- _PROBLEM_: Begin with the line holding "Click the Network Distance: 1 hop line" and end with the last line of the records below. Set down exactly those lines and leave out every picture.
*** THE DATA Section Begins ***
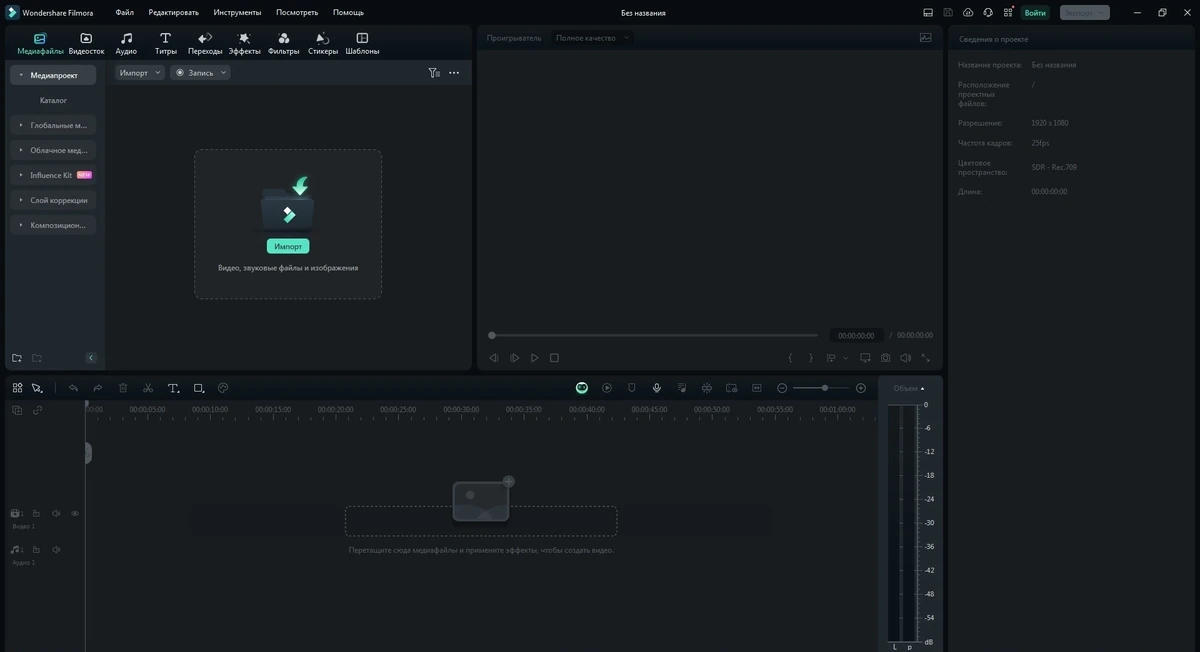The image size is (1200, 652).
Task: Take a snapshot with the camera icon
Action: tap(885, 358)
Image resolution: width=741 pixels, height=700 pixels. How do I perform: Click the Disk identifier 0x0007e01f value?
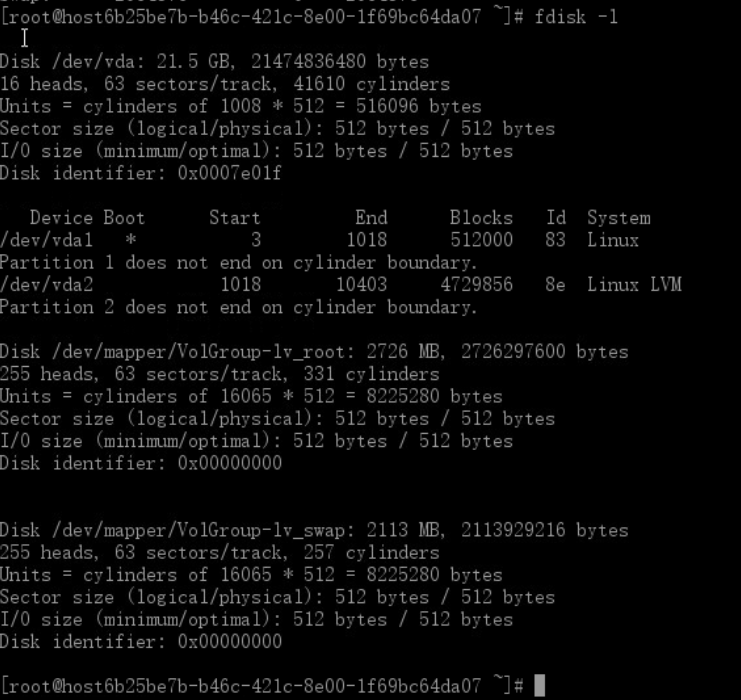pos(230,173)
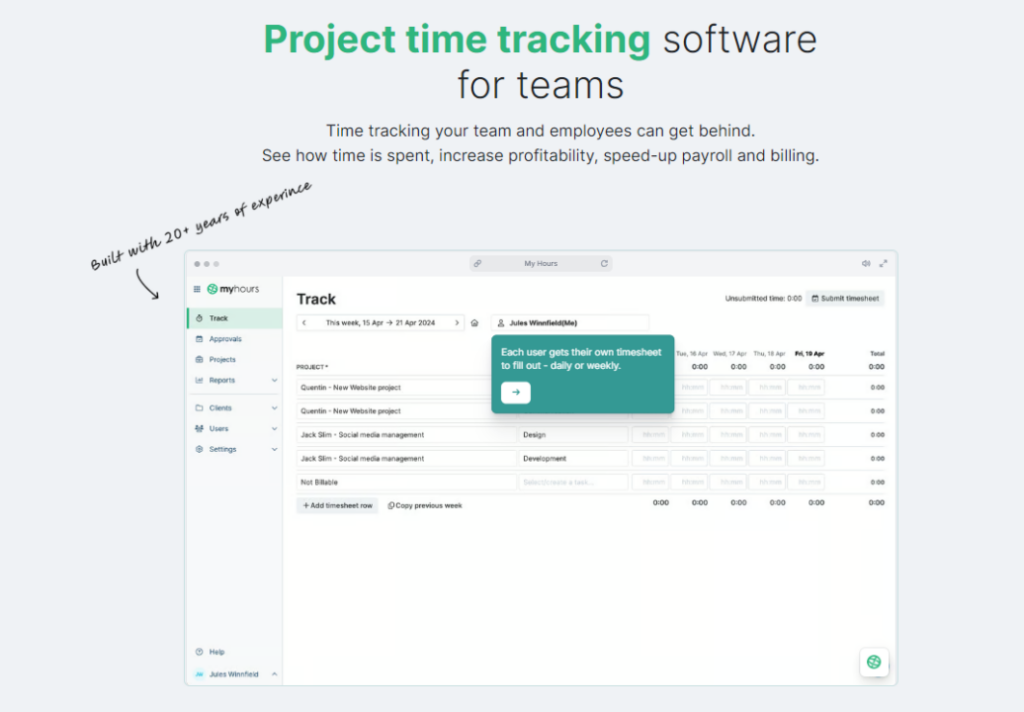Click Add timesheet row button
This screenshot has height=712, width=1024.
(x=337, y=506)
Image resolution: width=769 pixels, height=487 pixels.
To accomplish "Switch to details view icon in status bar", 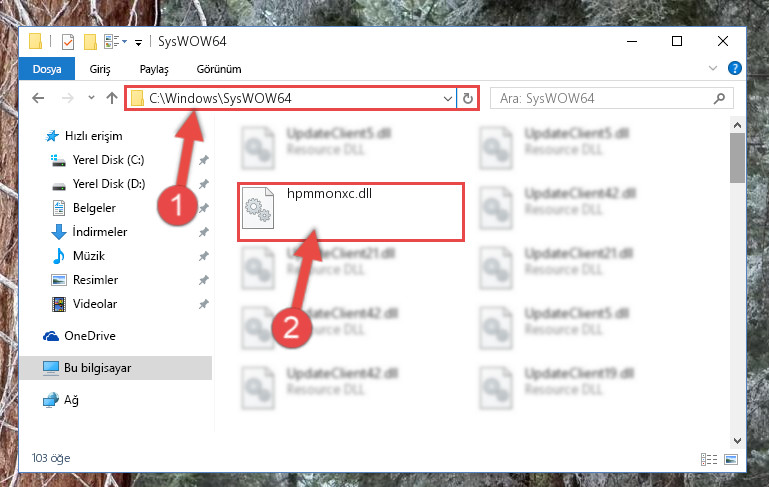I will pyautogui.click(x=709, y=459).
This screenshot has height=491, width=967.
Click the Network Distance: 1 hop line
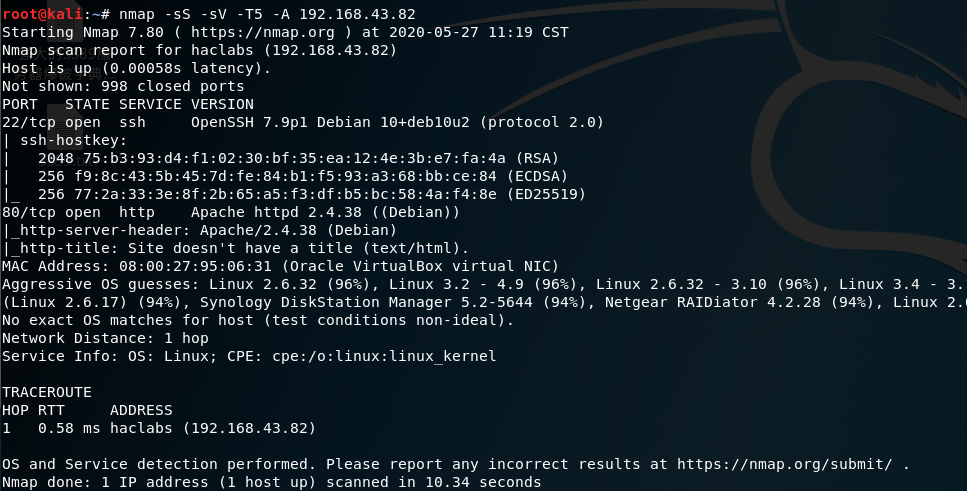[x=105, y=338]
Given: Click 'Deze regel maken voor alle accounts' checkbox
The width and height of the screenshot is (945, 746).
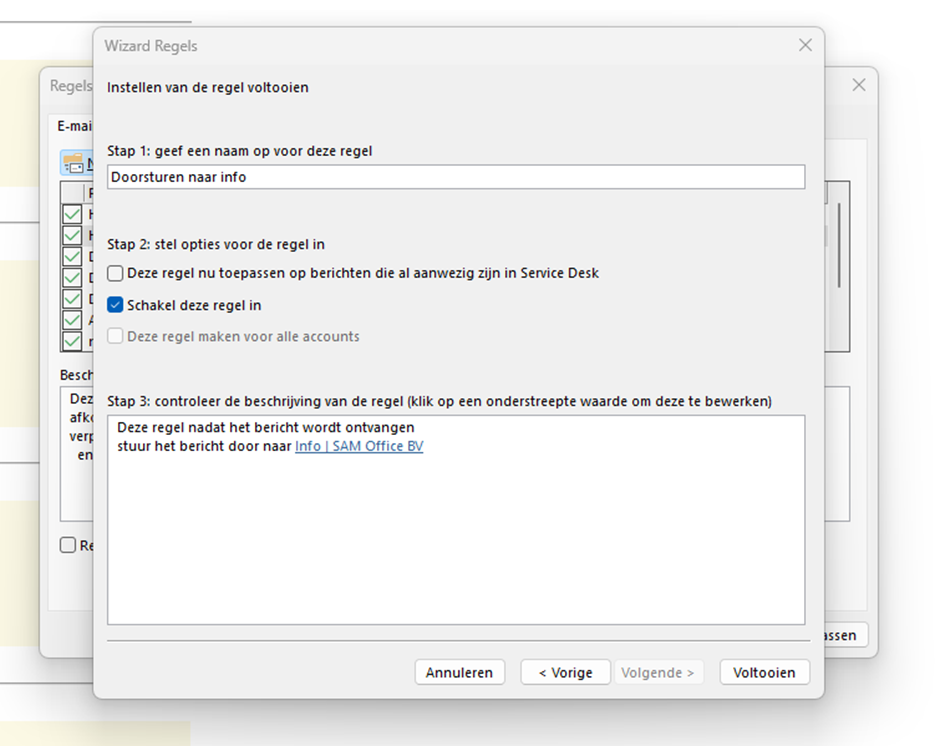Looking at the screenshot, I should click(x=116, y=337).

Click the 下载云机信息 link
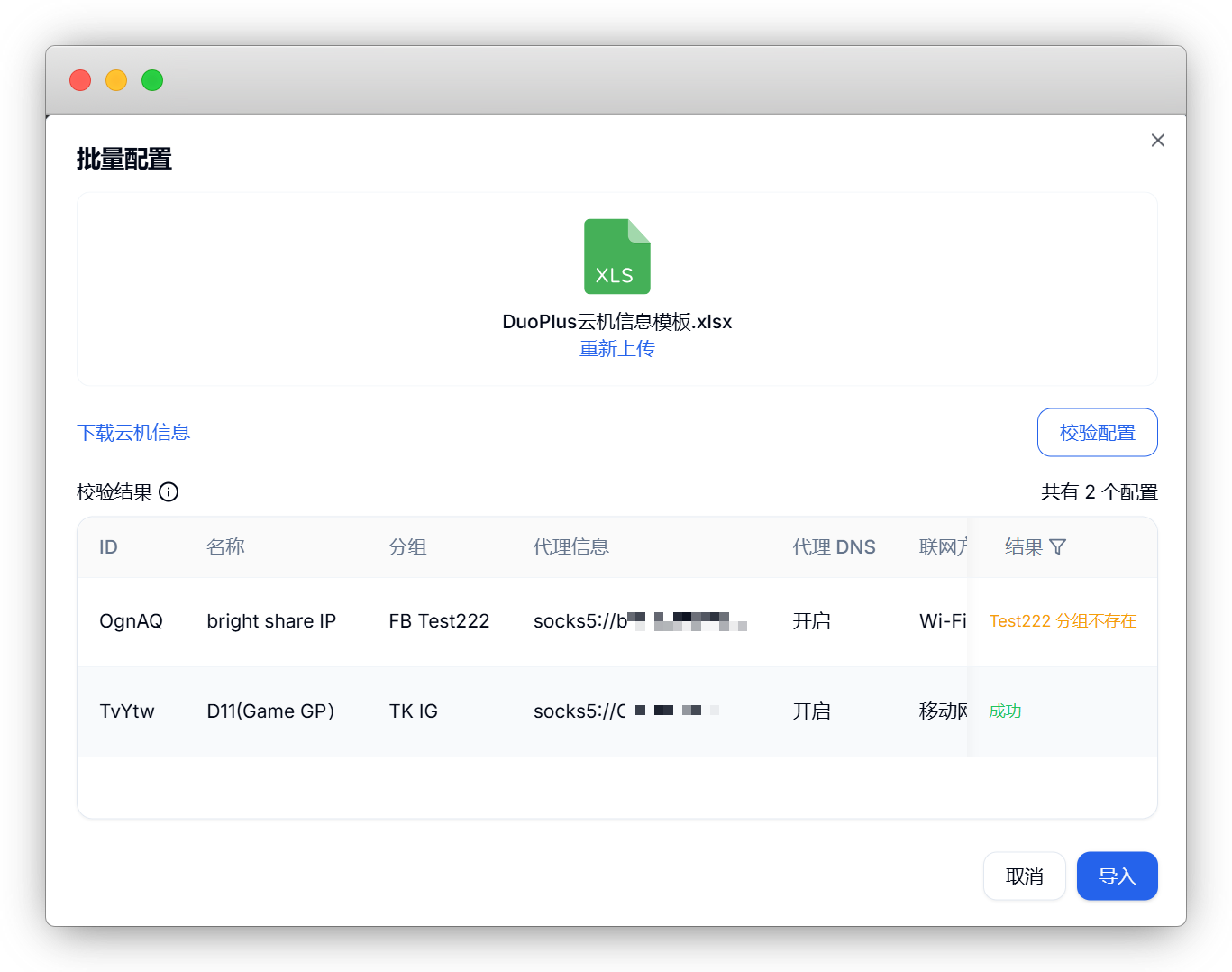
*** THE DATA Section Ends ***
- _TASK RESPONSE_:
Click the Network Distance: 1 hop line
[x=105, y=338]
Given: Click 'Deze regel maken voor alle accounts' checkbox
The width and height of the screenshot is (945, 746).
Looking at the screenshot, I should click(x=116, y=337).

Click the 下载云机信息 link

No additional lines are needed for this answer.